My binding for Goethe’s Faust (Harrap & Co., 1925) uses one of the illustrations by Harry Clarke, enlarged and simplified, worked in gold on black leather. The box of patterned silk fabric emphasizes the angularity of the design.
A Portrait of the Artist as a Young Man
When I was asked to bind a signed copy of Joyce’s A Portrait of the Artist as a Young Man (Jonathan Cape Ltd., 1929), I debated whether to use a classic Dublin silhouette as a design element or to make the design as quirky and high strung as the text. So I did both: the box is linen with an onlaid cityscape of Dublin worked in leather; the binding is a frame of Celtic knot work within which two animated devils from an early Irish manuscript lure us toward hell fires.

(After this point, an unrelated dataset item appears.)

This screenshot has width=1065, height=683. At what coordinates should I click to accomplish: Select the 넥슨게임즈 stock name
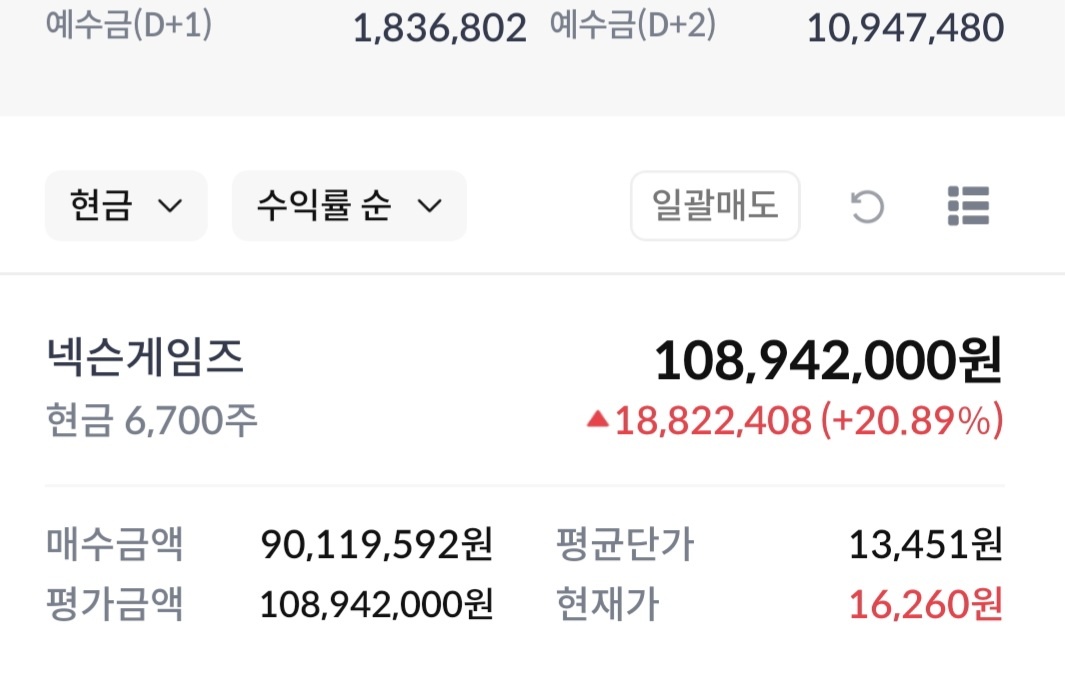tap(145, 358)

My binding for George Orwell’s Animal Farm (London: Secker & Warburg, 1945) was designed to convey the simplicity of the barnyard animals in their attempt to better their lives and eliminate their exploiters. The red color suggests socialist political thought; the circles, emphasized by corner onlays, suggest the inevitability of returning to an exploitative society
The Maltese Falcon
My binding for Dashiell Hammett’s, The Maltese Falcon (New York and London: Alfred A. Knopf, 1930) had a spirit of its own. Just when I was thinking about a design for the book, I received in the mail a thank-you calendar from the Audubon Society, in which I found a photograph of a falcon in full flight over water. That was my starting point for my design. The diamond-patterned background was taken from the original cloth cover, where it decorated the spine, worked in shades of grey on a very small scale. When I was searching for rhinestones to hide in the birds’ wings, Larry O’Shaughnessy commented, “Why rhinestones?” So I took my design to the local jeweler, who measured it for gemstones. The binding seemed to come to life. Strangely, the day after I finished it, when I walked out to the end of my driveway, there was a dead falcon at the edge of the field. She had been electrocuted on the power lines in the previous night’s thunderstorm.
I like to think that her spirit now lies in this volume.
The Ulysses project took a year. This copy of James Joyce’s Ulysses had an unusual provenance even for a first edition. The previous owners and the sequence of printing and sale of this particular volume became the subject of another small book, which accompanies the big book and is housed with it in a box with a drawer
The Grapes of Wrath
For John Steinbeck, The Grapes of Wrath (New York: The Viking Press, 1939) I combined objects mentioned in the book to suggest the search for a better way of life, with its failures and dreams.
Graphic Passion by John Bidwell is a catalogue for an exhibition held at The Morgan Library in 2016. The text of the catalogue was more than a guide to the exhibition. Instead, it explored the evolution of Matisse’s graphic style. Consequently, I tried to apply the master’s theories in combining design elements borrowed from his various printed works.